因此,《經濟學人》的作者在聲稱人類“擇偶偏好是經過數千年進化而來的,不會很快改變”時,並不完全正確。沒錯,它們不太可能像螽斯科那樣隨著花粉的灑入而迅速改變(儘管我們懷疑這不是它的意思)。創造文化轉變通常沒有什麼簡單快捷的方法。但是,改變肯定能夠而且肯定已經發生了,而且時間尺度比數千年要短。
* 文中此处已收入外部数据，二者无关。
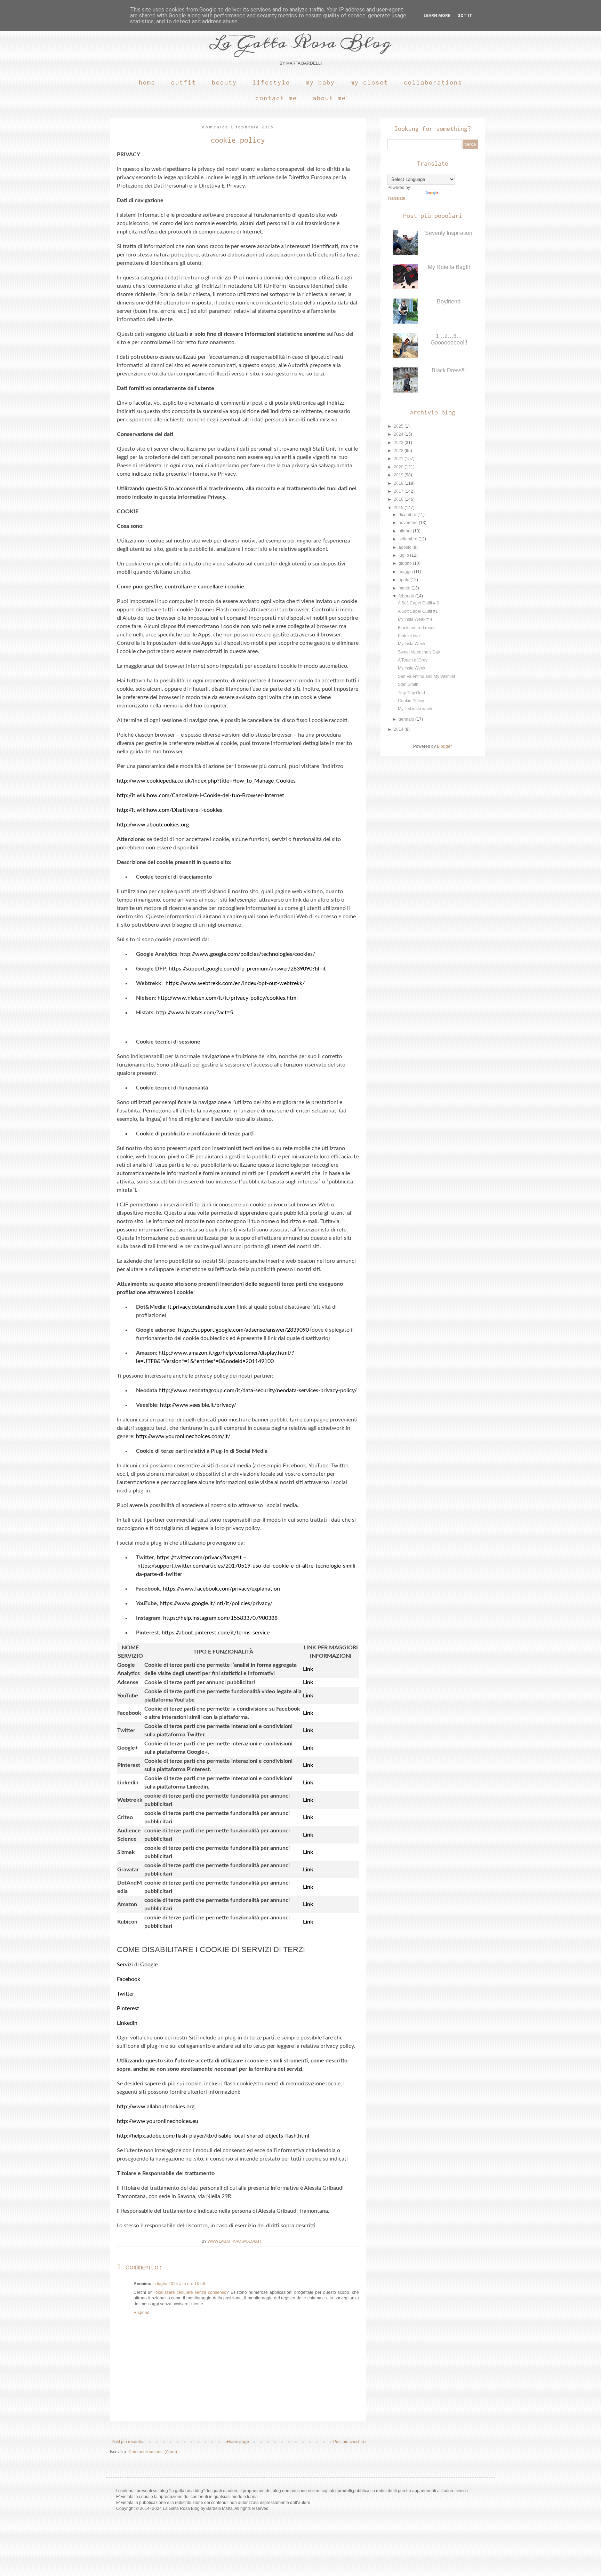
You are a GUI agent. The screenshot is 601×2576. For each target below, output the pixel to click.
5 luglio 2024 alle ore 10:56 (179, 2283)
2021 (399, 458)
例如,以男性和女性對伴侶的經濟資源、吸引力和貞潔的重視程度方面的性別差距為例。與幾十年前相比,“貞潔”一詞對今天的西方人來說非常古怪,這說明文化性別期望發生了快速變化。根據當時都在英國約克大學的馬塞爾·曾特納和克勞迪婭·米圖拉在 2012 年進行的一項研究,來自性別更平等的國家的女性和男性在所有這些伴侶偏好維度上都比來自性別較不平等的國家的女性和男性更相似。研究還表明,在美國,男性現在比幾十年前更重視女性伴侶的經濟前景、教育和智力,而不太在意她的烹飪和家務技能。與此同時,可憐的藍襪老處女的陳詞濫調已成為歷史遺蹟:儘管更富有和受過更好教育的女性曾經不太可能結婚,但現在她們更有可能這樣做。
那麼,我們是否會看到世界頂級美術館展出與男性一樣多的女性藝術品的那一天?我們當然不應該讓貝特曼的果蠅告訴我們“不”。